In the IR measurement, ^1055Cm -1 derived from phosphonic acid ester group, disappeared absorption peak near 1025 cm ^-1, by the absorption peak newly around 996cm ^-1 was observed, the deprotection reaction of the film PE-5 Confirmed that it had progressed. In addition, since the absorption peaks derived from the trimethylsilyl group in the vicinity of 1247 cm ⁻¹ and 837 cm ⁻¹ disappeared, it was confirmed that the detrimethylsilyl reaction of the film PE-5 also proceeded simultaneously.

IR, ν (cm ⁻¹ , KBr disk): 3054 (m), 3019 (m), 2958 (w), 1588 (w), 1560 (m), 1491 (m), 1471 (m), 1441 (m) ), 1405 (w), 1221 (m), 1132 (m), 1072 (m), 996 (m, P-OH), 899 (m), 778 (m), 756 (m).

[Physical properties of membrane PP-5]
As described above, the membrane PP-5 obtained by performing the deprotection reaction of the membrane PE-5 had a film thickness of 25 μm, a moisture content of 8.1%, a swelling degree of 110%, and an ion exchange capacity of 0.24 meq / g. It was. The proton conductivity of this membrane at 90 ° C. and 90 RH% was 1.8 × 10 ⁻⁵ S / cm. Furthermore, no softening point was observed below 400 ° C.

{Example 3}
[Synthesis of Monomer M-6]
Monomer M-6 represented by the following formula (M-6) was synthesized.

  Monomer M-6 was synthesized in the same procedure as in [Synthesis of Monomer M-4] except that 1,4-diiodobenzene was used instead of 1-bromo-4-iodobenzene. The yield at this time was 46%.

¹ H-NMR, δ (ppm, CDCl ₃ , 400 MHz): 0.4 (9H, CH ₃ × 3), 7.4 (2H, d, Ph), 7.6 (2H, d, Ph), 7 .7 (2H, m, Ph), 7.9 (2H, d, Ph).

IR, ν (cm ⁻¹ , KBr disk): 3019 (w), 3062 (w, C—H st), 2954 (m, C—H st), 2894 (w), 2217 (s, —C≡C -), 1594 (w), 1577 (w), 1499 (m), 1477 (m), 1388 (m, arC-C), 1249 (s, SiC-H), 1141 (m), 1100 (s) , 1055 (m), 1001 (s), 855 (s, Si-C), 836 (s, Si-C), 757 (s), 714 (m), 638 (m), 514 (m).

GC-MS (M / Z) ^<+> : 375, 361, 234.

[Synthesis of Polymer M-6]
Except for using monomer M-6 instead of monomer M-4, monomer M-6 was polymerized in the same procedure as in [Synthesis of polymer P-4] to obtain polymer P-6. The yield at this time was 96%.

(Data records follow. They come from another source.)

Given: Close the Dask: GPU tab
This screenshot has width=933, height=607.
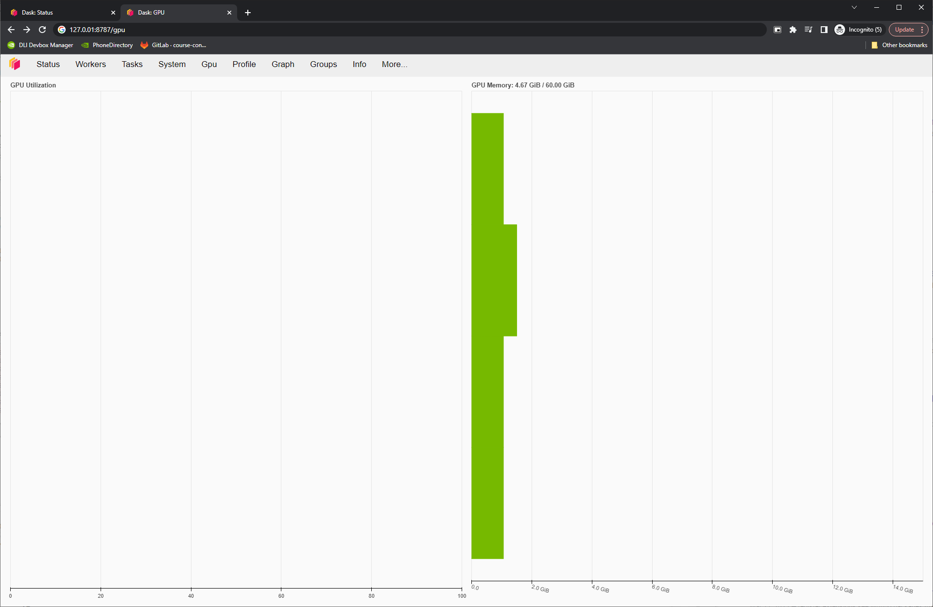Looking at the screenshot, I should (x=229, y=13).
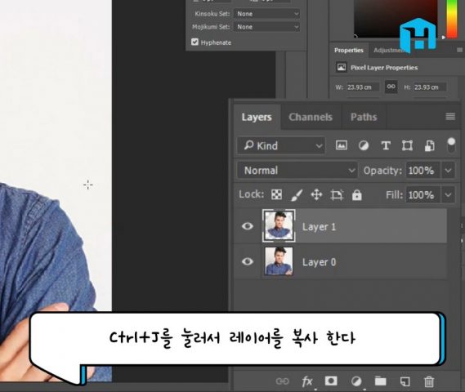Viewport: 465px width, 392px height.
Task: Open the Kind filter dropdown
Action: [281, 145]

IR, ν (cm ⁻¹ , KBr disk): 3066 (w), 3013 (w), 2955 (m, C—H st), 2897 (w), 1580 (w, arC-C), 1480 (m) , 1386 (m), 1248 (s, SiC-H), 1114 (s), 1005 (m), 835 (s, Si-C), 815 (s, Si-C), 755 (m), 715 ( m), 551 (w).

GPC: Mn = 2.1 × 10 ⁶ , Mw = 2.4 × 10 ⁶ , Mw / Mn≈1.1.

[Introduction of phosphonate ester group]
A phosphonic acid ester group-introduced polymer PE-6 was synthesized in the same manner as in [Introduction of Phosphonic Acid Ester Group (4)], except that polymer P-6 was used instead of polymer P-4. The yield at this time was 43%.
In the IR ^{measurement, 1053cm -1,} by the absorption peak was observed in the vicinity of 1022cm ^-1, it was confirmed that the PE-6 phosphonic acid ester group is introduced. The introduction rate of the phosphonic acid ester group was calculated to be 43% by ion chromatography.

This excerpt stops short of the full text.